M. Foisy travaille depuis la fin des années 1990 dans le segment des grands risques. Il a notamment travaillé dix ans chez AON, de 2002 à 2012. Il a créé le Groupe Consilium en 2012. Le cabinet a bâti un volume de dix millions de dollars en trois ans. En entrevue au Journal de l’assurance, M. Foisy a confié se spécialiser au niveau des solutions pour les PME, mais surtout les grandes PME.

Manques et lacunes

« Comme Louis, et les autres actionnaires par la suite, je voyais des lacunes dans le modèle d’Intergroupe, mais aussi des manques pour répondre aux besoins des courtiers. Intergroupe est pourtant une super bannière, qui a déjà beaucoup de membres. Ce sera plus facile de procéder. Nous sommes sur la bonne voie », dit-il.

M. Cyr ajoute que l’apport de M. Foisy permettra à Intergroupe de dire aux courtiers qu’ils ont maintenant les outils et l’équipe pour attaquer les grands risques qui se trouvent dans leur région. Pour améliorer ses capacités, les nouveaux actionnaires d’Intergroupe ont d’ailleurs effectué un voyage à Londres avant la pause des Fêtes pour négocier un nouveau contrat Lloyd’s.

M. Laporte considère que la nouvelle équipe d’Intergroupe est dans les blocs de départ. « Il y a une réelle attente des membres, dit-il. On travaille aussi sur nos programmes spécifiques. Il y a une demande des membres d’avoir une exclusivité de programmes. Il y a d’ailleurs un certain nombre de services sur lesquels on travaille. »

Intergroupe songe aussi à aborder la question de la formation avec ses membres, dans le but de développer des services connexes.
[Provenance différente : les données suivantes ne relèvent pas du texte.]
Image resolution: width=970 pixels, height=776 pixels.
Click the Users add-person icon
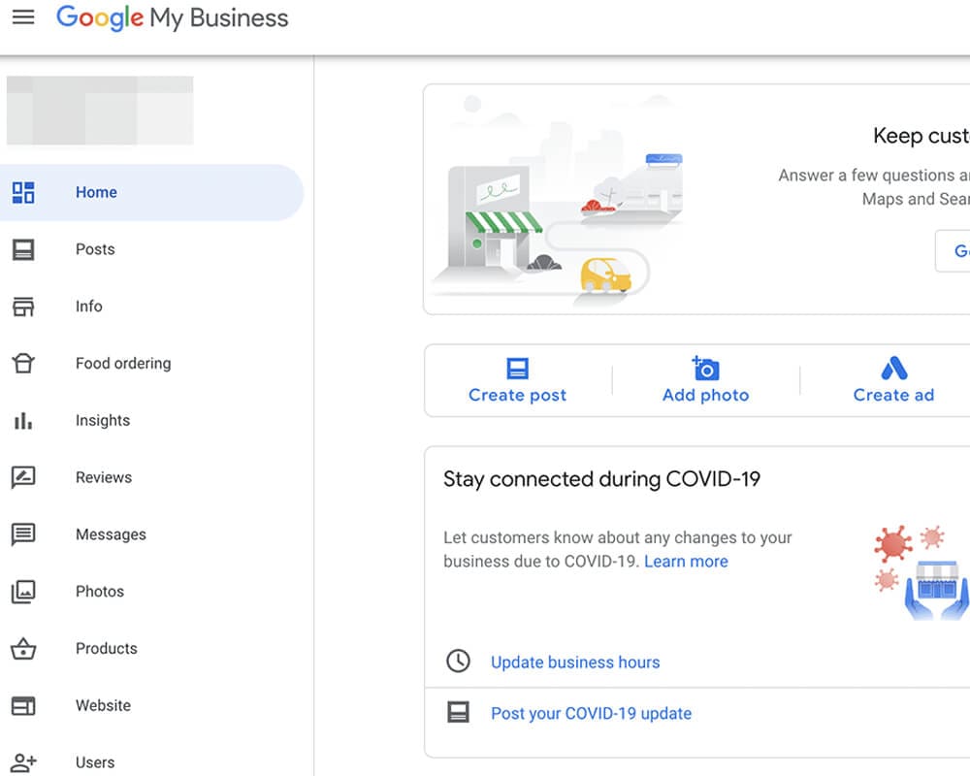23,762
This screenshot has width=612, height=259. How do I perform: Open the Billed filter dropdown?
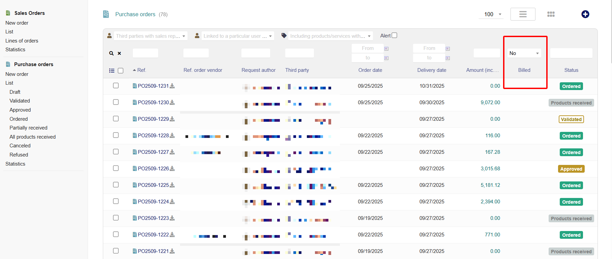(524, 53)
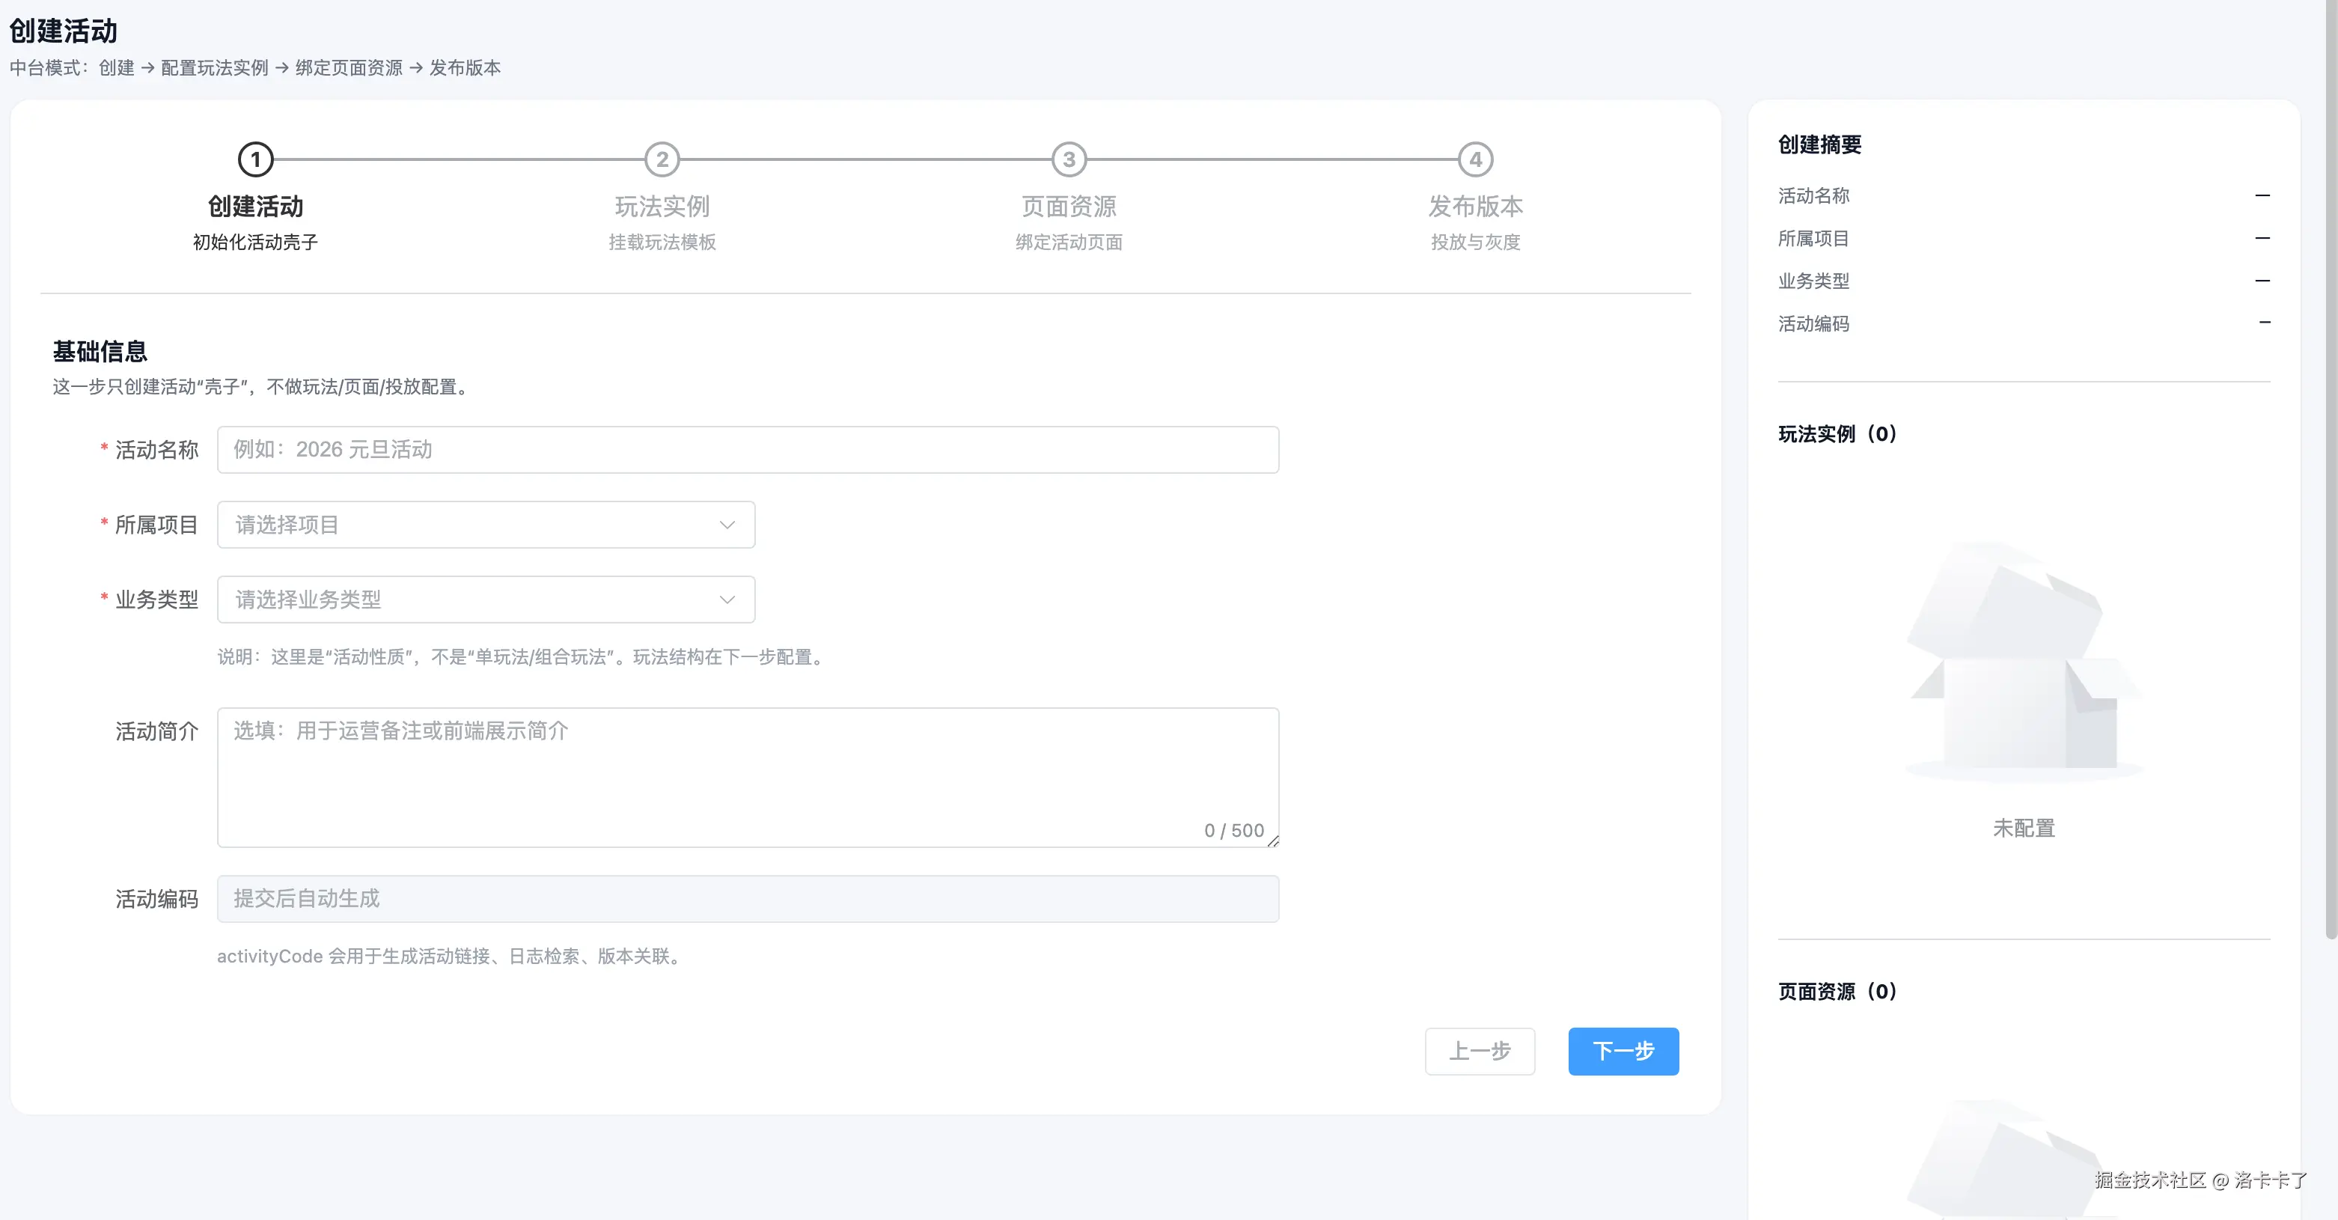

La bannière aimerait aussi en venir à offrir un service de mentorat pour les courtiers qui veulent prendre la relève du cabinet familial. « On veut travailler rapidement là-dessus », assure M. Cyr.

Intergroupe souhaiterait aussi amener ses membres des outils de développement des affaires. « Nous ne sommes jamais intervenus dans la croissance de nos membres. Ça fait partie de notre réflexion », dit-il.